Article October 18, 2022
How online learning fosters curiosity and self-directed learning
David and Jane have 13-year-old twins: son William, and daughter Mary*. While living in Singapore, they discovered King’s InterHigh after searching for a better learning experience for their son. Now in Australia, William continues to attend school online. This proved to suit his learning style well during the Covid-19 pandemic, with his engagement and grades rising.
David says online learning is great for children who wish to further explore the topics that interest them outside of the classroom. He also says he and William spend more time together now than when he used to attend physical school.
*Names have been changed to respect parents’ and learners’ privacy.
Mary still attends physical school during daytime hours, and Jane works a 9 – 5 office job. William’s day doesn’t start until 5:30pm, and finishes at around 1am. David works similar hours from home. “We’re night owls, and that works for us,” he explains. With free time in the morning, William can pursue his hobbies. This includes playing computer games and teaching himself how to code.
If it’s not raining, they’ll go out for a walk or head down to the beach before school and work begin. For David, this has been great. “I’m spending more time with William now than when he was in the physical school,” he says.
“Me and William now spend more time together than when he was in physical school. “When he's got his lunch break, he’ll come over to me and say, ‘Have you got some time?’”
“When he’s got his lunch break, he’ll come over to me and say, ‘Have you got some time?’ And we’ll go watch an episode of Band of Brothers or something.” He also notes William is becoming more interested in war history.
We asked David about King’s InterHigh’s parent portal, which lets parents see what their children are getting up to in the classroom and the homework they’ve been assigned. He says the new design makes it easy to use, and the online team respond to questions painlessly. “You never feel like you’re asking a stupid question. If there’s an issue, they’ll fix it.”
Learning After Hours
David says online learning benefits children who are self-directed, as they can explore topics they like after class on their own. William has become keen on English history. He’ll spend hours after his history classes researching Henry VIII, the Tudors and the Wars of the Roses.
This goes beyond what he’s learning at school, which David thinks is great for his curiosity. “He’ll ask us all these questions like ‘If you were living in this period with Henry VIII, would you rather…’ it’s so pleasing to see.”
What perks are there for David and Jane? He says not having to wash and iron uniforms, or rush around in the morning trying to get the kids out the door. That takes the stress out of the day. “That was probably the most stressful moment of the day for us,” he explains. “Now, that’s over.”
“Getting the kids out the door on-time was probably the most stressful moment of the day for us. Now, that’s over.”
This new system also benefits David’s working life. “I work from home most of the time and I spend my days working things out and writing emails, so it doesn’t matter where I am.”
And what does the future hold for William? He wants to do a PhD in Physics at Oxford University. “Physics is a tough one, it’s probably the toughest of all the sciences,” thinks David. But William definitely has the brain for it.
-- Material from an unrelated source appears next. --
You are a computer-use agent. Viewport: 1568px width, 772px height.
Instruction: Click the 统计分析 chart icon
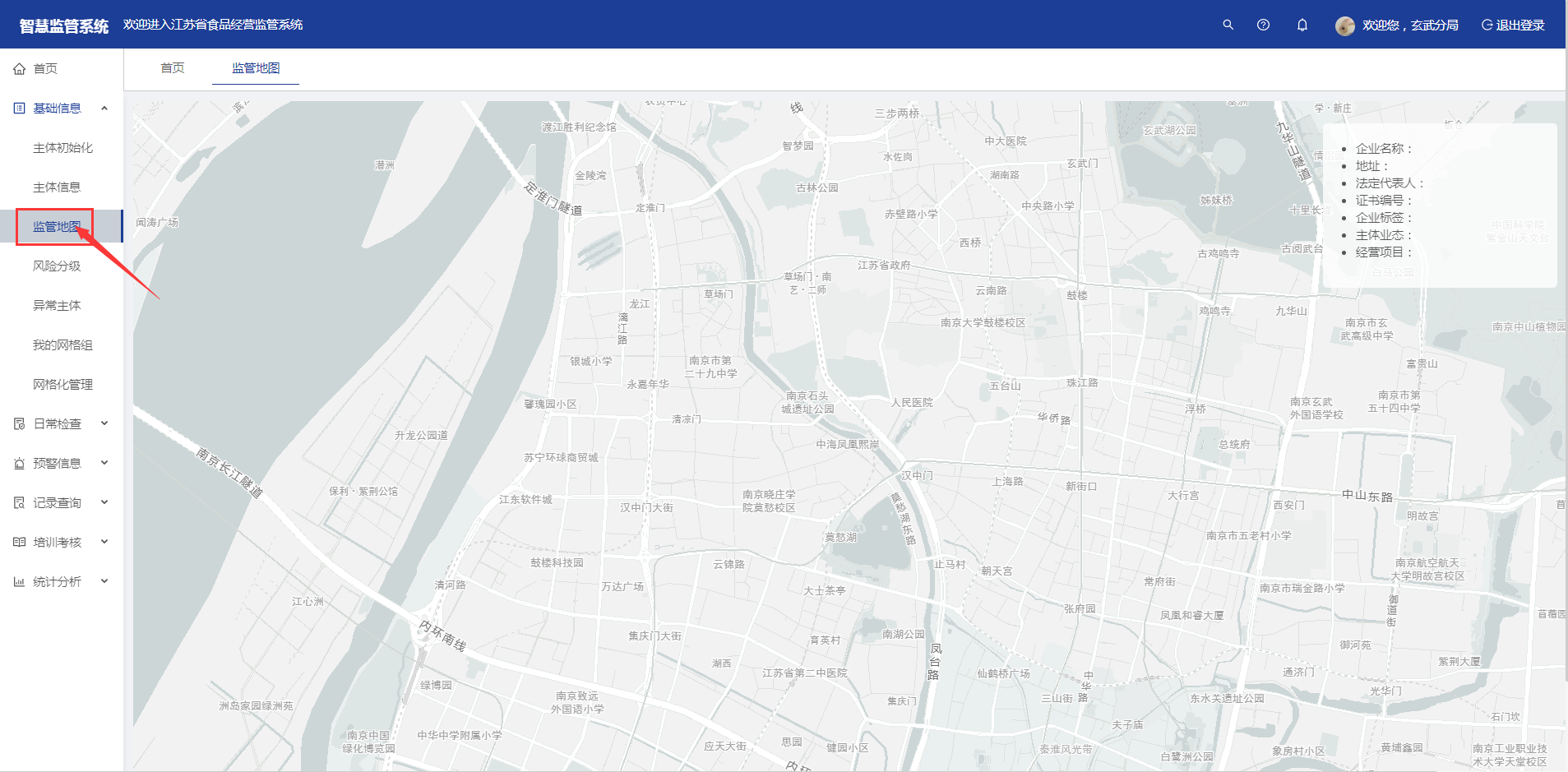pos(20,582)
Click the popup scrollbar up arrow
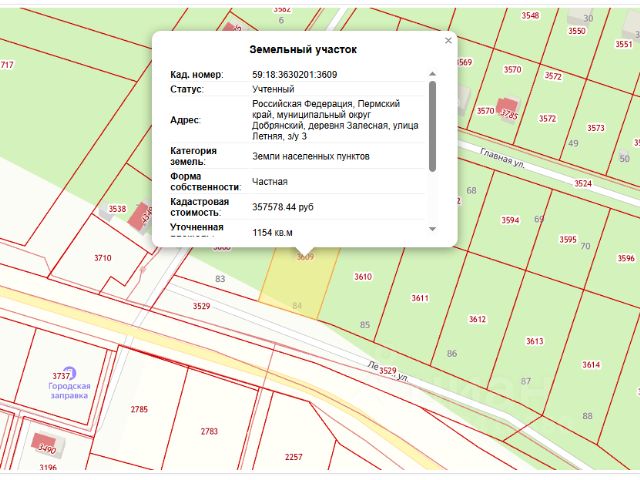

For the Curious and Self-driven
We finish by asking what advice David has for parents and learners considering King’s InterHigh. He says everyone has different learning styles, and that physical school works well for Mary.
Online learning, however, allows William to use his curiosity to go beyond what’s taught in the classroom. And at the end of the day, that’s who should consider online education and King’s InterHigh. “It’s for anyone who’s curious and self-driven. It works really well for those kinds of people.”
“Online learning is for anyone who’s curious and self-driven. It works really well for those kinds of people.”